By the War of 1812, the advantage of a much higher rate of fire came from the use by the United States of a new powder cartridge made of thin sheets of lead. The British used flannel bags of powder, and the gun crews had to swab out their guns after each use to extinguish any embers left in the gun. [Super Frigates]

In the fight between the HMS Macedonian and the USS United States, for example, the United States got off 66 shots per gun as compared to 36 of the Macedonian. United States began the action at 0920 by firing an inaccurate broadside at Macedonian. This was answered immediately by the British vessel, bringing down a small spar of United States. Decatur's next broadside had better luck, as it destroyed Macedonian's mizzen top mast, letting her driver gaff fall and so giving the advantage in maneuver to the American's frigate. United States next took up position off Macedonian's quarter and proceeded to riddle the hapless frigate methodically with shot. By noon, Macedonian was a dismasted hulk and was forced to surrender. She had suffered 104 casualties as against 12 in United States, which emerged from the battle relatively unscathed. The two ships lay alongside each other for over two weeks while Macedonian was repaired sufficiently to sail. United States and her prize entered New York Harbor on 4 December amid tumultuous national jubilation over the spectacular victory.

Rockets

About the time of artillery's beginning, the military fireworker came into the business of providing pyrotechnic engines of war; later, his job included the spectacular fireworks that were set off in celebration of victory or peace.

Artillery manuals of very early date include chapters on the manufacture and use of fireworks. But in making war rockets there was no marked progress until the late eighteenth century. About 1780, the British Army in India watched the Orientals use them; and within the next quarter century William Congreve, who set about the task of producing a rocket that would carry an incendiary or explosive charge as far as 2 miles, had achieved such promising results that English boats fired rocket salvos against Boulogne in 1806. The British Field Rocket Brigade used rockets effectively at Leipzig in 1812-the first time they appeared in European land warfare. They were used again 2 years later at Waterloo. The warheads of such rockets were cast iron, filled with black powder and fitted with percussion fuzes. They were fired from trough-like launching stands, which were adjustable for elevation.

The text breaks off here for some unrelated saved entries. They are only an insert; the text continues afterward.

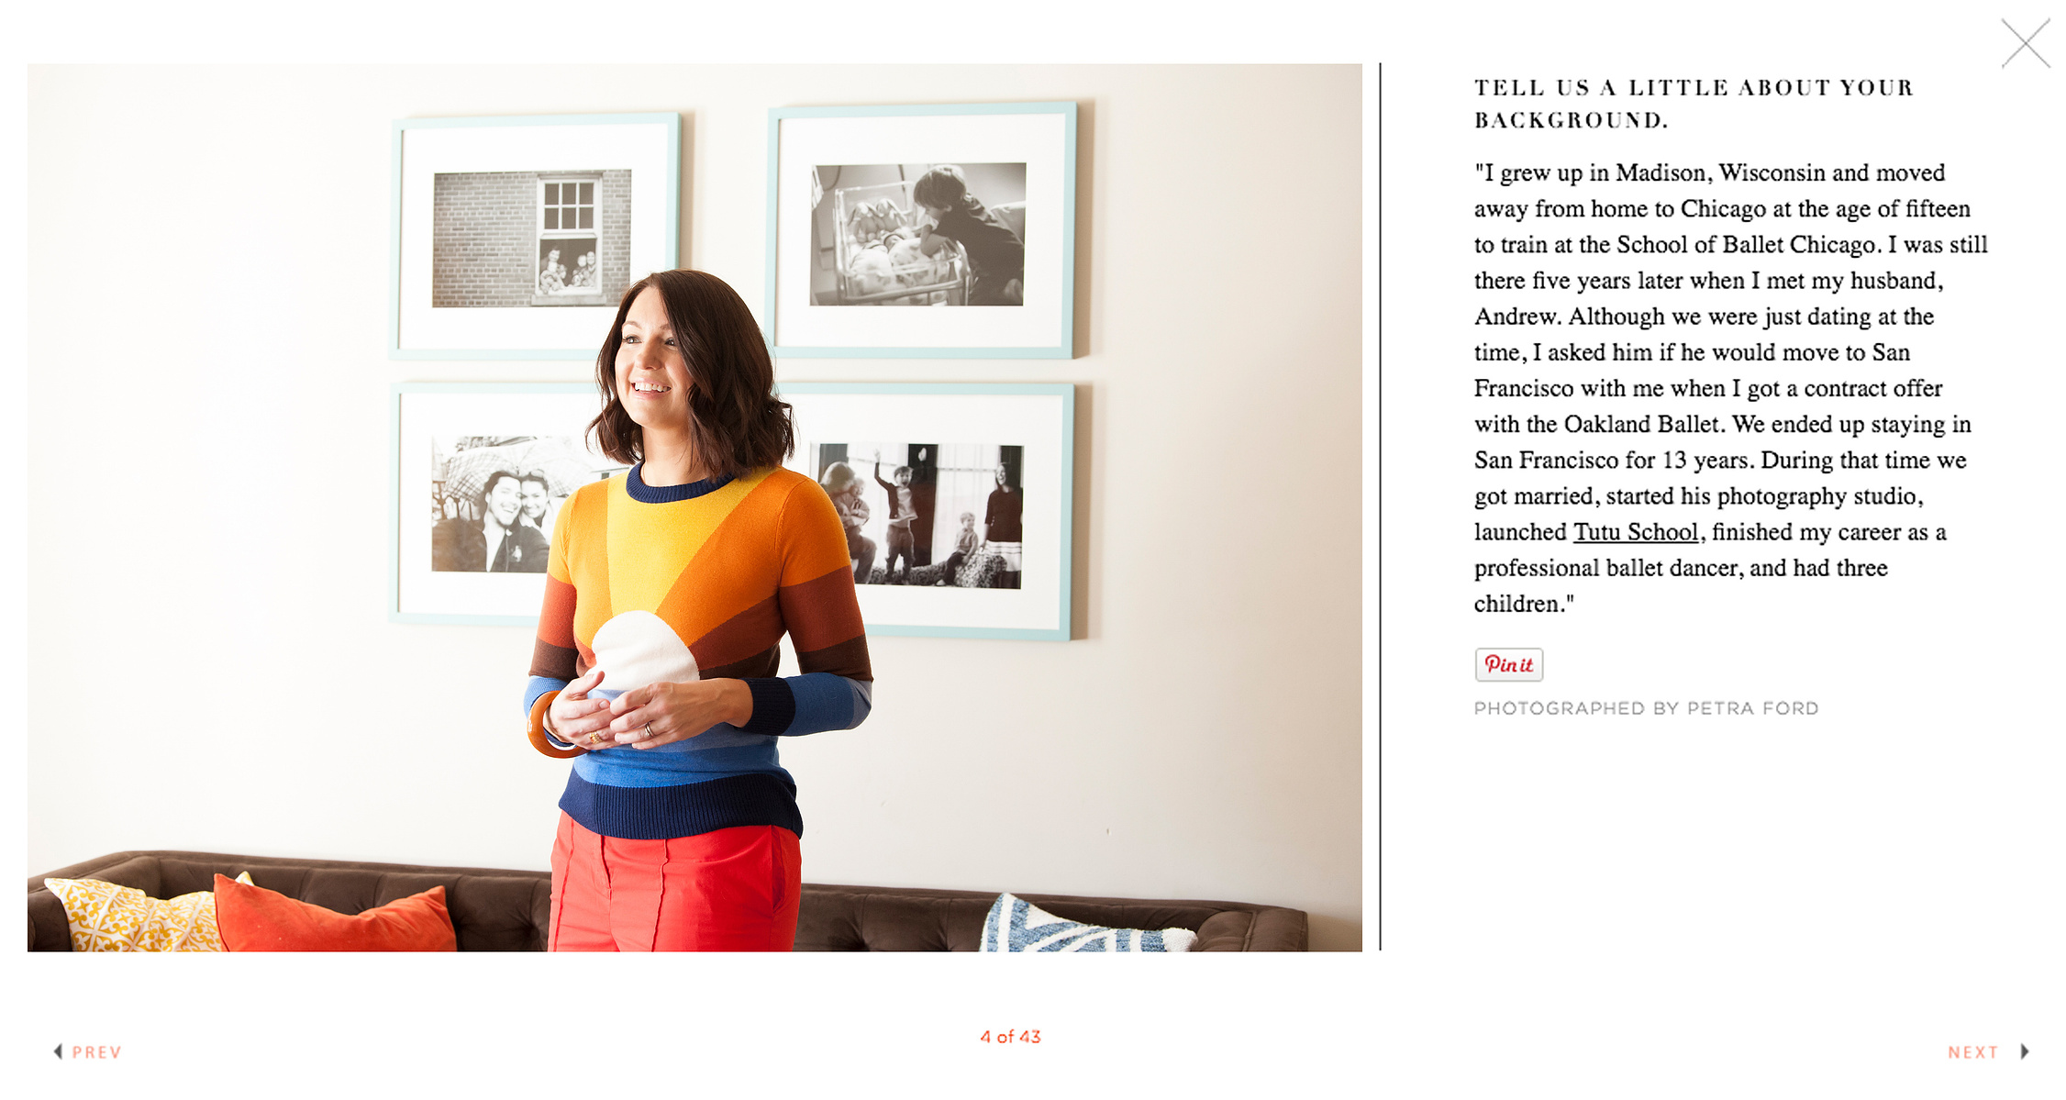This screenshot has height=1100, width=2066.
Task: Go to the previous slide via PREV
Action: click(96, 1051)
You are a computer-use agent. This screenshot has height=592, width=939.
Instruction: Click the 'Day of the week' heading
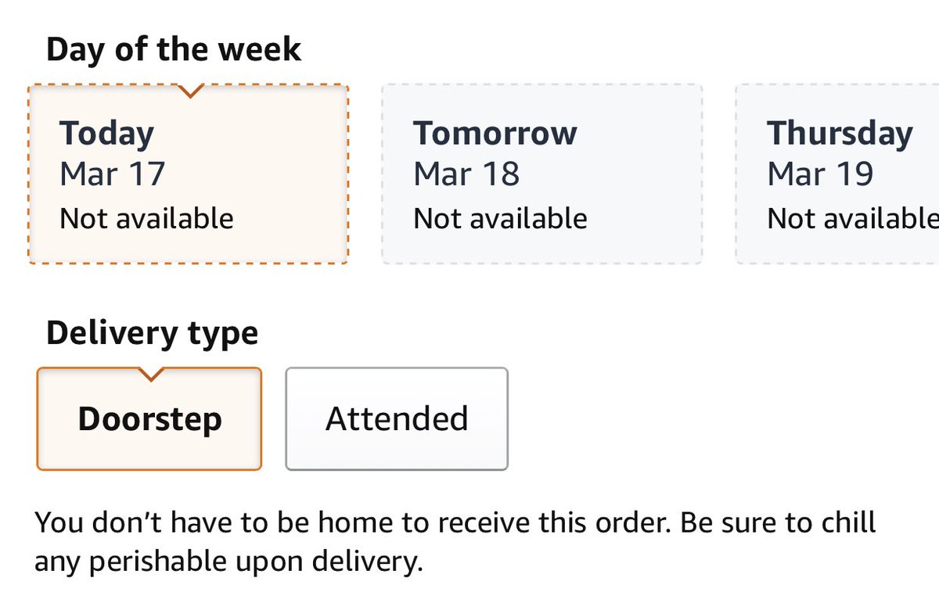click(x=173, y=49)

Rockets seem to have had a demoralizing effect upon untrained troops, and perhaps their use by the British against raw American levies at Bladenburg, in 1814, contributed to the rout of the United States forces and the capture of Washington. They also helped to inspire Francis Scott Key. Whether or not he understands the technical characteristics of the rocket, every schoolboy remembers the "rocket's red glare" of the National Anthem, wherein Key recorded his eyewitness account of the bombardment of Fort McHenry. The U.S. Army in Mexico (1846-48) included a rocket battery, and, indeed, war rockets were an important part of artillery resources until the rapid progress of gunnery in the latter 1800's made them obsolescent.